Donning the Iron Man power suit, Stark confronts Stane and is shocked to find out that the latter has secretly manufactured the Iron Monger power suit, a much larger, more powerful version of the Iron Man suit. Despite being disadvantaged, Stark, with a little help from assistant Pepper Potts, still manages to defeat Stane.
I suppose that what made this film a financial success is that you don't have to be familiar with the comic-book fan to appreciate and enjoy it. As an avid fan of the comic-book, this film took only a little while to assure me that one of my most esteemed superheroes was in good hands, as if othen not the case in other films in this genre. You know, I told myself before stepping into the theater, "Hey, Robert Downey Jr. is Tony Stark, what could possibly go wrong?". And, indeed, I was right. Robert Downey, Jr., I think, is the biggest draw for this film. I can forget how he doesn't come across as a playboy the caliber of a James Bond (that the character is supposed to be in the comic-books), because his humor, wit and charisma just penetrates and disarms you.

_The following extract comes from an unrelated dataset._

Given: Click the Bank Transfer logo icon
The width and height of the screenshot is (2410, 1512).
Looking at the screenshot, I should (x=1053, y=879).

The conditions and circumstances of Starks transformation into the superhero is also another factor that made this film attractive. Stark's is a conversion story, you see. I'm just swept off my feet at his change of hear, having live through a hellish nightmare at the hands of terrorists. We know that change is possible, and most of us are afraid of it. Downey's antics may distract us from this scary possibility, invites our cynicism, but we know it's there.

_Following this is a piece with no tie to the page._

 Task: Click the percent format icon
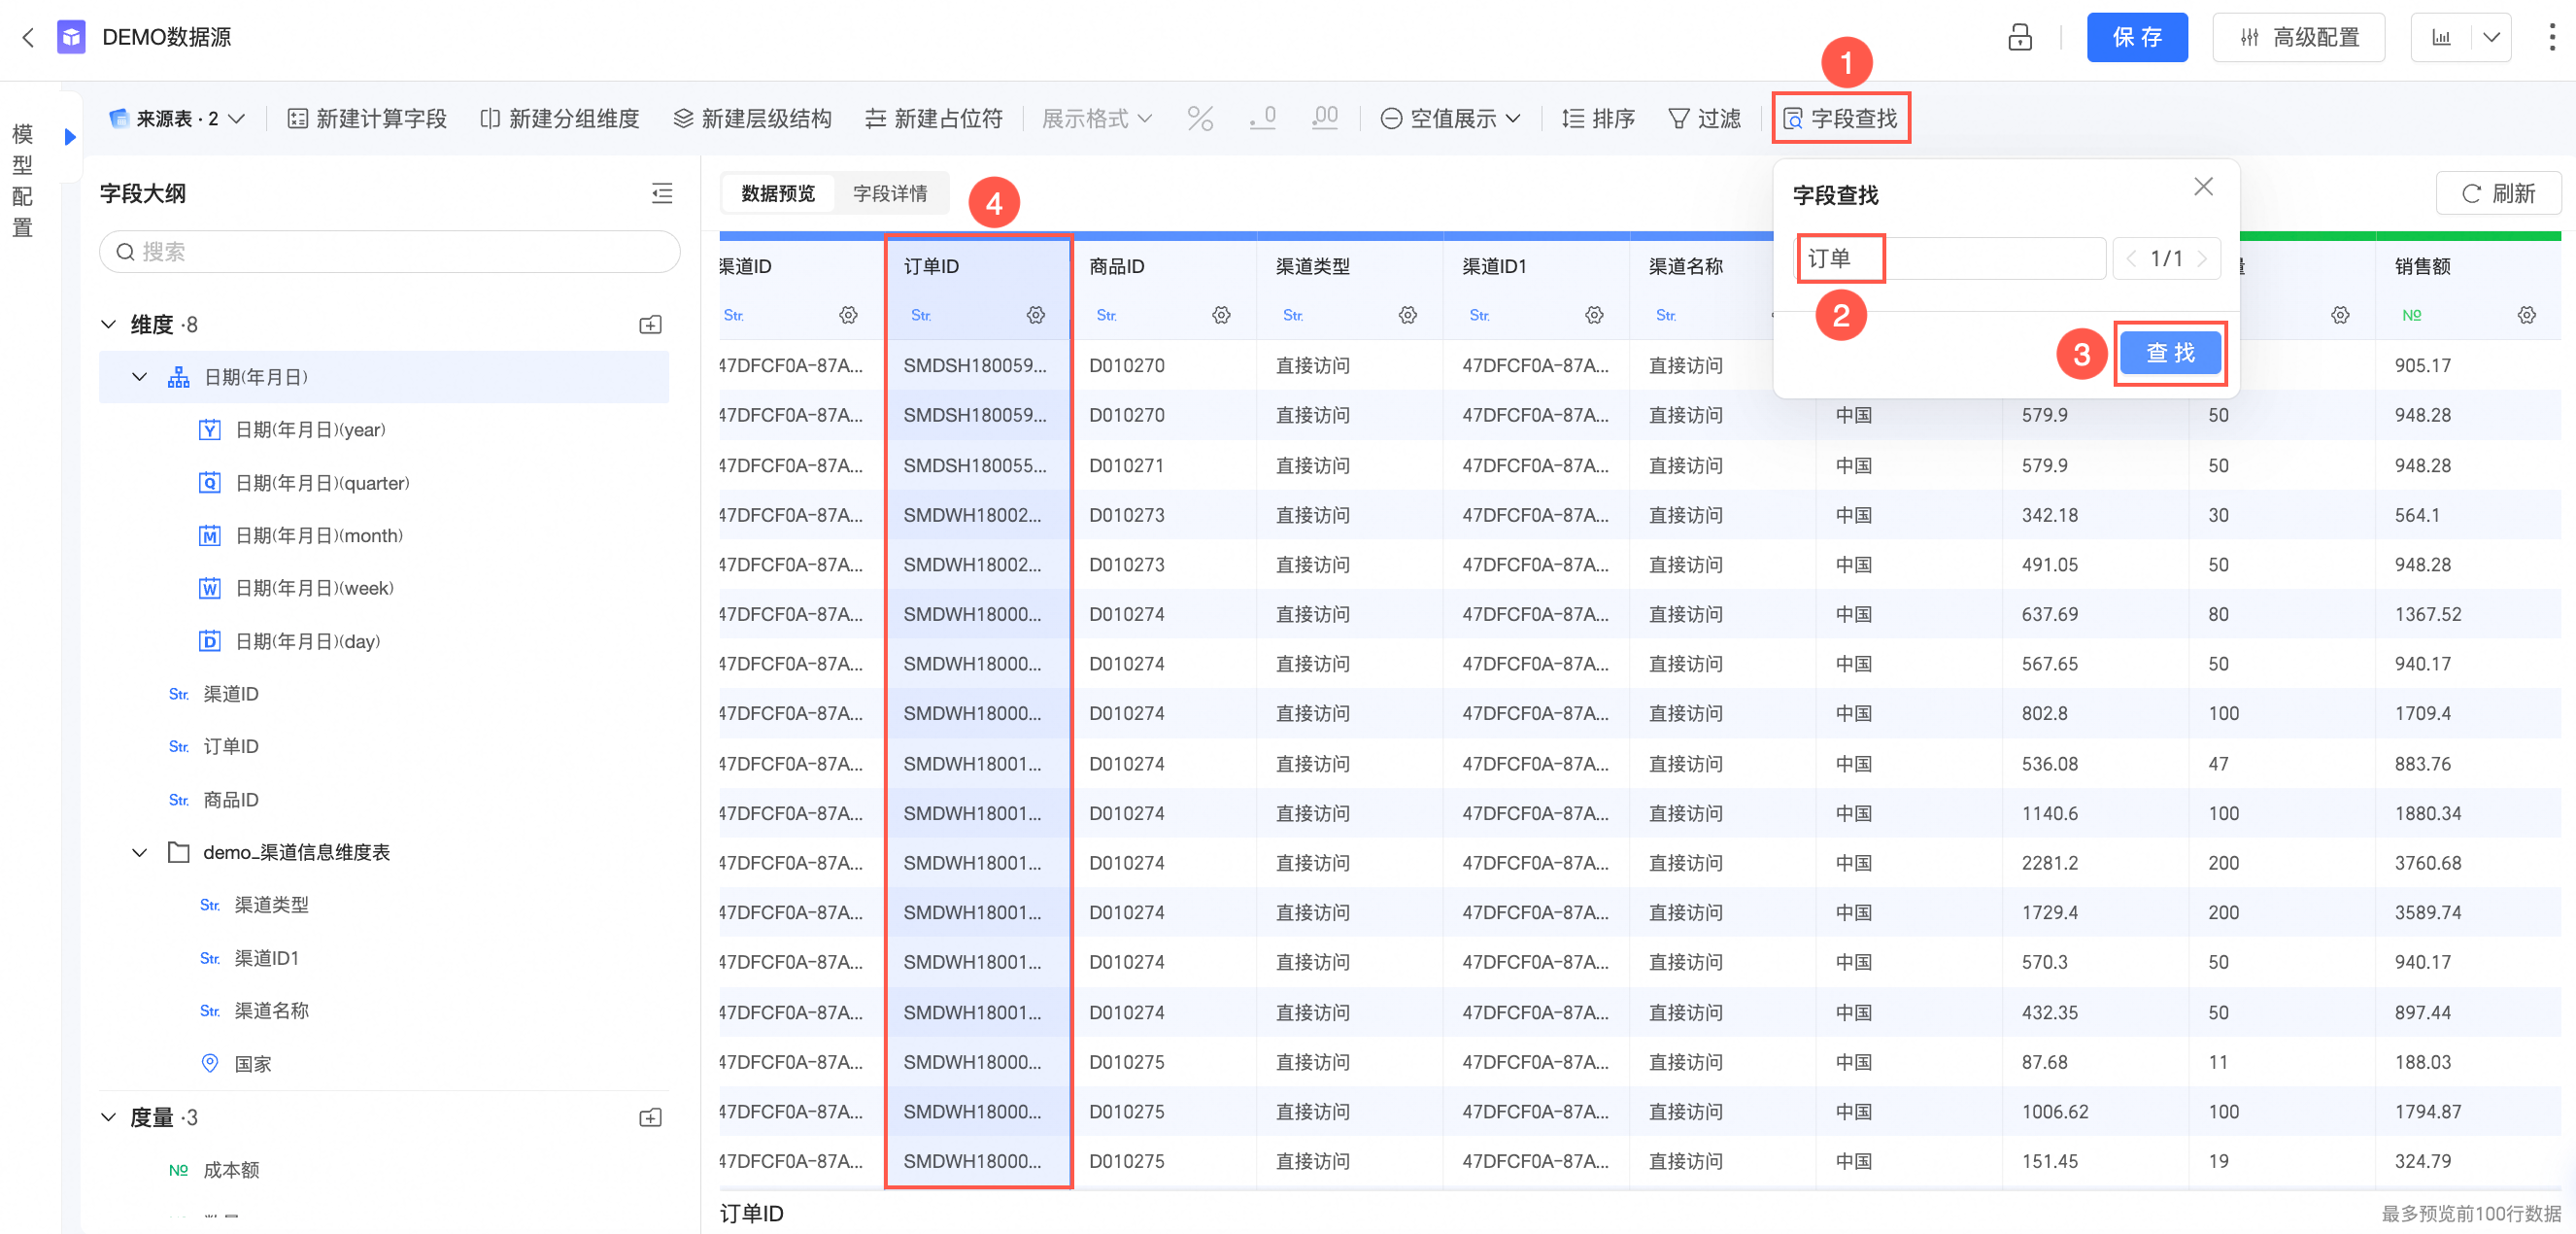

One more factor I attribute the success of this film is Jeff Bridges. Anyone who knows Bridges will likely agree with me that he has never been cast as a villain, right? Well, as the villainous Obadiah Stane, boy, is Bridges a riot. I have to admit that I thought Bridges might never pull this off. Bridges? Barbara Streisand's frequent leading man? A villian? If you think his bald head and beard is intimidating, wait until you see his character stab and twist that dagger of betrayal into Stark's back, or bully his subordinates into copying and improving upon Stark's toy. Like Gary Oldman was to Commissioner Gordon in the rebooted Batman film franchise, Bridges outdid his comic-book counterpart in deviousness and ruthlessness.